● Brief:
Repeat the stretch of entries below from the line with "Украйна отрича участие" through the line with "Промени в движението: Временна". Include both ends and add nothing.

● Source data:
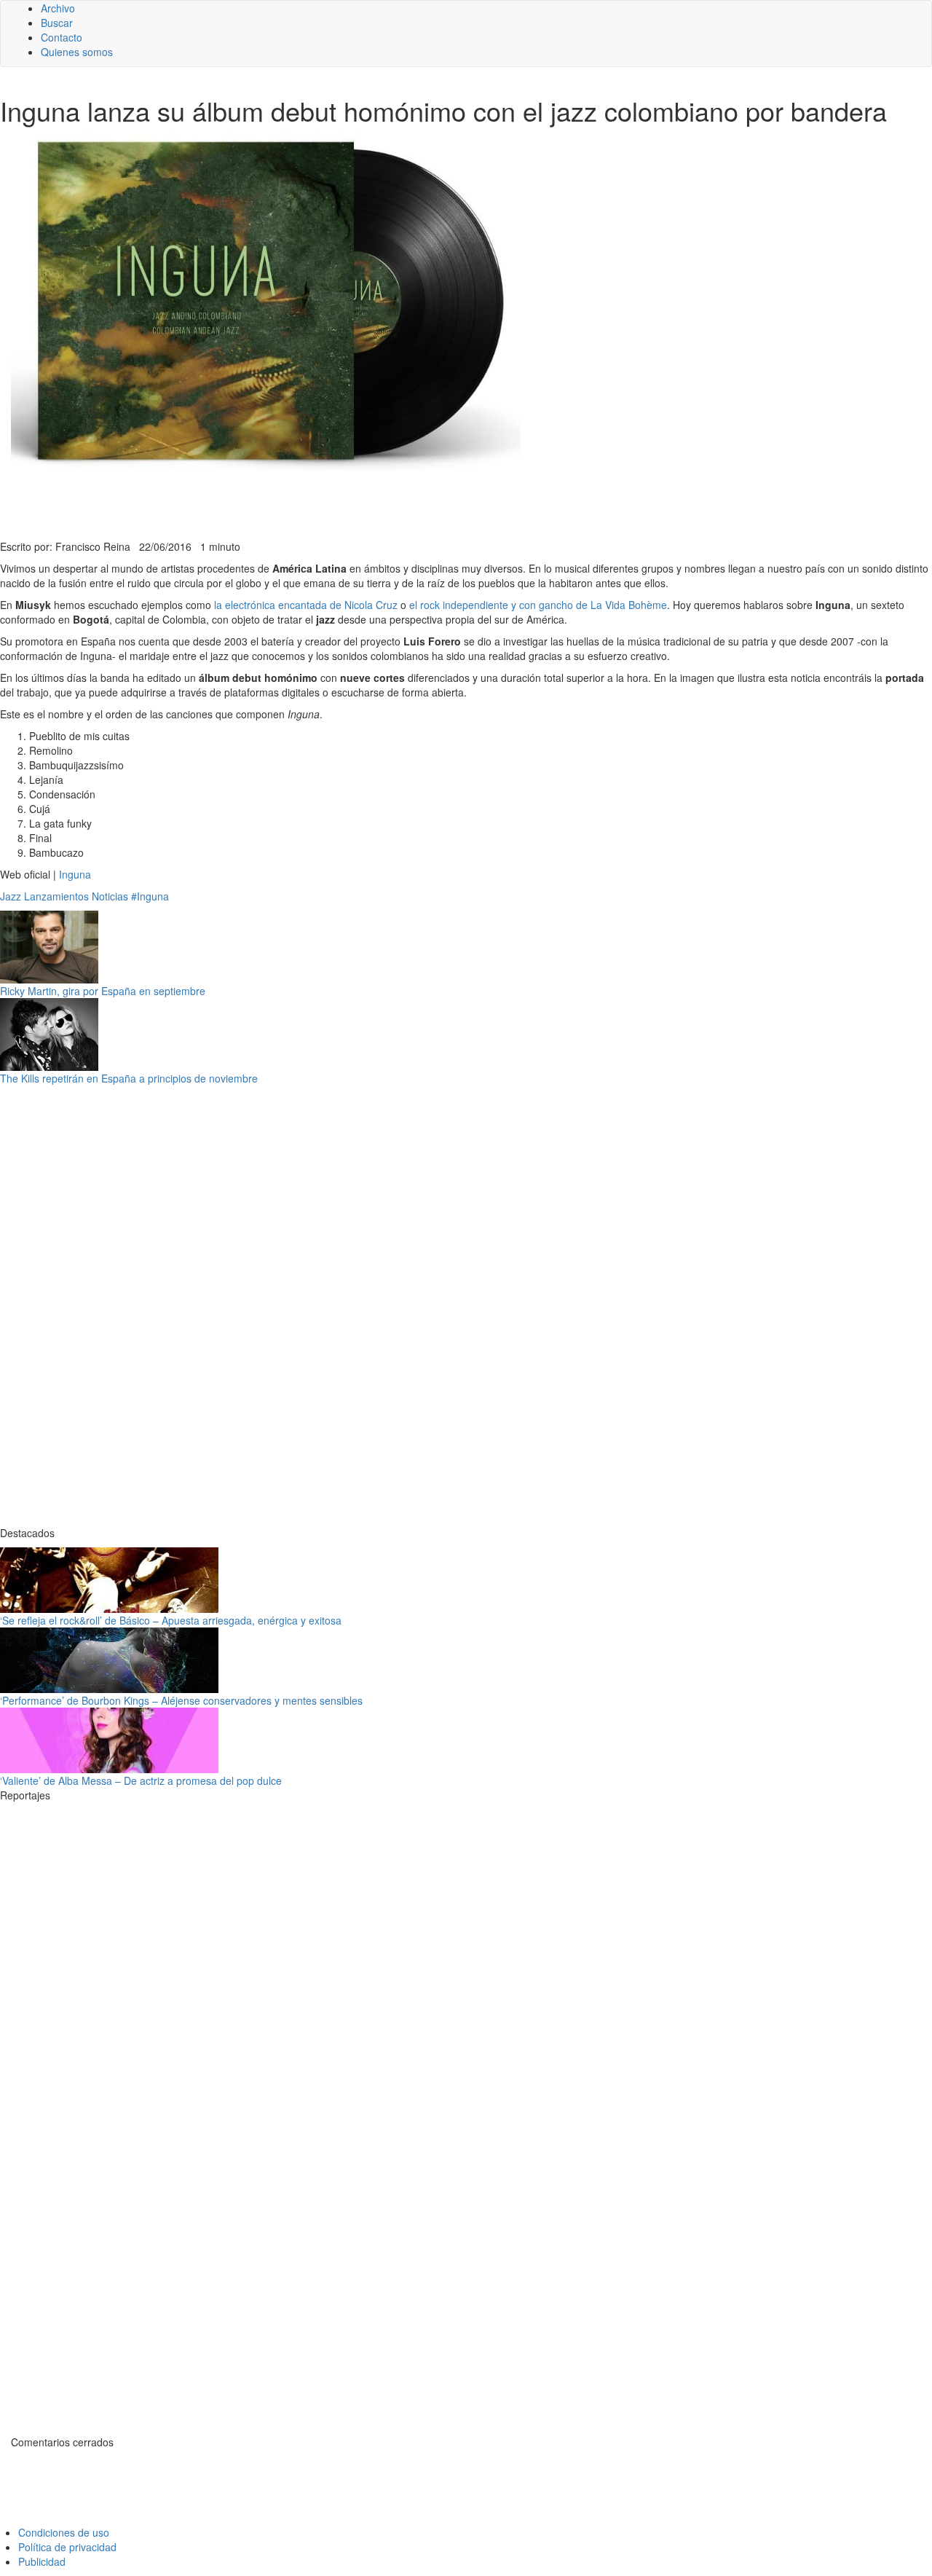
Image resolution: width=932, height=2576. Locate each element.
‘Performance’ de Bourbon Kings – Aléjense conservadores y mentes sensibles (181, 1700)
--
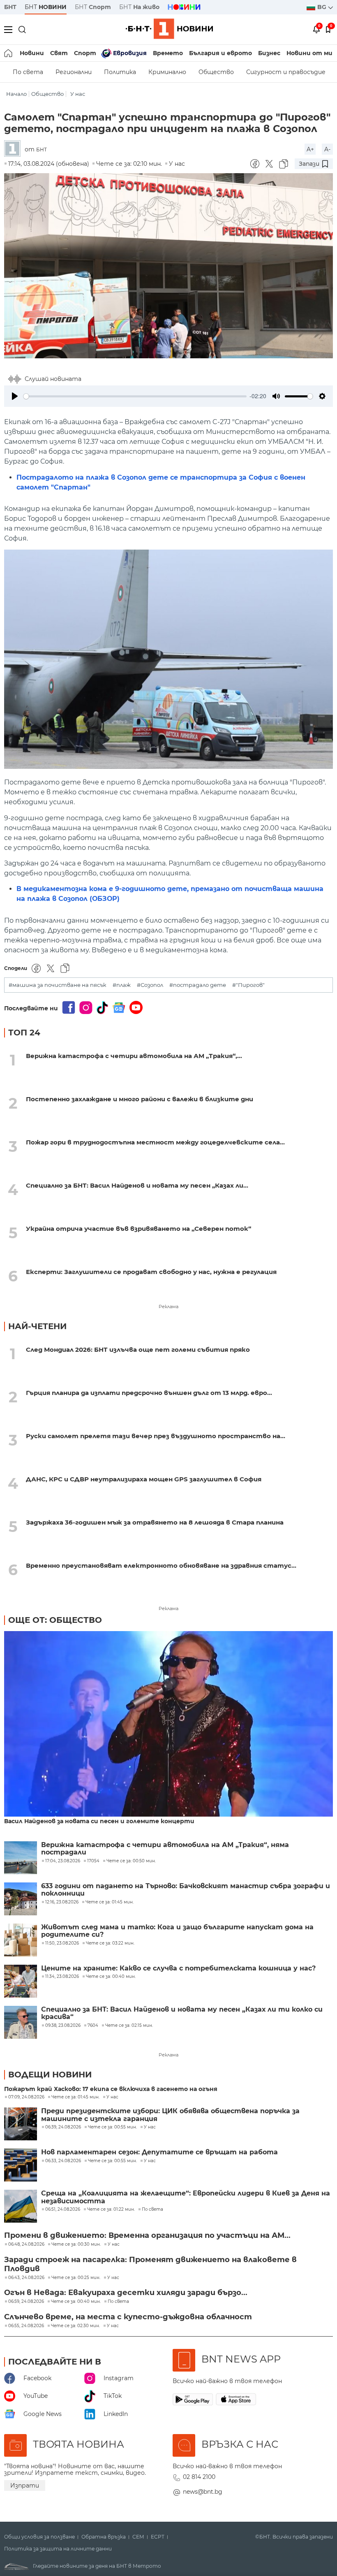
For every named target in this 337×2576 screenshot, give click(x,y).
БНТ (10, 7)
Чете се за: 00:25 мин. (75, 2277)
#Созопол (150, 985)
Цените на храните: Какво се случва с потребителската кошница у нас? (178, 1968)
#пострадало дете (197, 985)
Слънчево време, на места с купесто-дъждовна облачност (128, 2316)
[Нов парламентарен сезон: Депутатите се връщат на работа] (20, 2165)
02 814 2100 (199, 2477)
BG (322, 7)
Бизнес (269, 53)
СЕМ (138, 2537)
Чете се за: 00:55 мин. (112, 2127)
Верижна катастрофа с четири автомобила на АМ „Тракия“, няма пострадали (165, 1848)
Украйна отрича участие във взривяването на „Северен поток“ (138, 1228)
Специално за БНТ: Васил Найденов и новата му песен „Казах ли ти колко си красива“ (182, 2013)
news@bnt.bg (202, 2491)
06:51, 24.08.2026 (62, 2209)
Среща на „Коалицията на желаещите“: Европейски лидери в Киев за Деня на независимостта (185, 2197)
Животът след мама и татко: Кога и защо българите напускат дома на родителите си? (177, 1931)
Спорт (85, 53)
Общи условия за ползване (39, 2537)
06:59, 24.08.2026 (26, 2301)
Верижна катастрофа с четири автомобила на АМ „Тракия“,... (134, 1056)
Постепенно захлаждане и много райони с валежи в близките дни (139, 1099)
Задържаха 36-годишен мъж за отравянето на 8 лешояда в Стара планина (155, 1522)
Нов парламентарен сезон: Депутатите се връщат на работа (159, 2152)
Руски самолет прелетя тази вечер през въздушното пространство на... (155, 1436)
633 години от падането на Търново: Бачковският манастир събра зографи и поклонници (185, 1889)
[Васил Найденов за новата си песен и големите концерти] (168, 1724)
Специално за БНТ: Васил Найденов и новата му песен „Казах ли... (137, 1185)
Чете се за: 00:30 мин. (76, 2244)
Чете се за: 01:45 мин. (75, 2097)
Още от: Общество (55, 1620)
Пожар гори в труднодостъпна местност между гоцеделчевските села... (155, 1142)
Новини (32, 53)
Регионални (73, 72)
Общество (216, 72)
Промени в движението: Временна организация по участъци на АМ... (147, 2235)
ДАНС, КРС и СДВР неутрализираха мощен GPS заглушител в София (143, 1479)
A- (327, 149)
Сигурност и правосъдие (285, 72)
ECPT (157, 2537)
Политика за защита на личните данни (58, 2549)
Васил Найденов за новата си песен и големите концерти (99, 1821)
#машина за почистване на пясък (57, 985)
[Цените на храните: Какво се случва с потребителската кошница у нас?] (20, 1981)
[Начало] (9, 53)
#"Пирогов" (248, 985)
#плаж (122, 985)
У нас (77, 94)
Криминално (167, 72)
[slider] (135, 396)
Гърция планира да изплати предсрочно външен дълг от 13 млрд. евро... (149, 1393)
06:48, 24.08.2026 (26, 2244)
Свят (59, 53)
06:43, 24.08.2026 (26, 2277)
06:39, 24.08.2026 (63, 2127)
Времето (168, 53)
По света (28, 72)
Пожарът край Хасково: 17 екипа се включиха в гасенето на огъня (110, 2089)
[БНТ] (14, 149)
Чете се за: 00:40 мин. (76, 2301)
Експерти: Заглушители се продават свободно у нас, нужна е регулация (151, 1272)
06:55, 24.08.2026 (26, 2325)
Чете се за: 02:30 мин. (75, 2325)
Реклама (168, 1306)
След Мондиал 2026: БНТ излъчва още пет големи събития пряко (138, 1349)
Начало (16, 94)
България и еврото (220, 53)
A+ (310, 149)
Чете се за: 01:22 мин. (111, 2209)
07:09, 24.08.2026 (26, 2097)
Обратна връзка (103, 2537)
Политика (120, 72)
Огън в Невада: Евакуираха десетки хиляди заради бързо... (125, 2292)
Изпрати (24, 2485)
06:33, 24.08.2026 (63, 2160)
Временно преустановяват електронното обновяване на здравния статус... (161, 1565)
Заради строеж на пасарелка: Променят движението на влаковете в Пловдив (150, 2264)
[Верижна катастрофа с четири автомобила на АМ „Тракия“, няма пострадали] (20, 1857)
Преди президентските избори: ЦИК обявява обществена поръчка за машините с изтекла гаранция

● Reply to the task:
Украйна отрича участие във взривяването на „Северен поток“ (138, 1228)
Специално за БНТ: Васил Найденов и новата му песен „Казах ли ти колко си красива“ (182, 2013)
news@bnt.bg (202, 2491)
06:51, 24.08.2026 (62, 2209)
Среща на „Коалицията на желаещите“: Европейски лидери в Киев за Деня на независимостта (185, 2197)
Животът след мама и татко: Кога и защо българите напускат дома на родителите си? (177, 1931)
Спорт (85, 53)
Общи условия за ползване (39, 2537)
06:59, 24.08.2026 (26, 2301)
Верижна катастрофа с четири автомобила на АМ „Тракия“,... (134, 1056)
Постепенно захлаждане и много райони с валежи в близките дни (139, 1099)
Задържаха 36-годишен мъж за отравянето на 8 лешояда в Стара планина (155, 1522)
Нов парламентарен сезон: Депутатите се връщат на работа (159, 2152)
Руски самолет прелетя тази вечер през въздушното пространство на... (155, 1436)
633 години от падането на Търново: Бачковският манастир събра зографи и поклонници (185, 1889)
[Васил Найденов за новата си песен и големите концерти] (168, 1724)
Специално за БНТ: Васил Найденов и новата му песен „Казах ли... (137, 1185)
Чете се за: 00:30 мин. (76, 2244)
Чете се за: 01:45 мин. (75, 2097)
Още от: Общество (55, 1620)
Пожар гори в труднодостъпна местност между гоцеделчевските села... (155, 1142)
Новини (32, 53)
Регионални (73, 72)
Общество (216, 72)
Промени в движението: Временна организация по участъци на АМ... (147, 2235)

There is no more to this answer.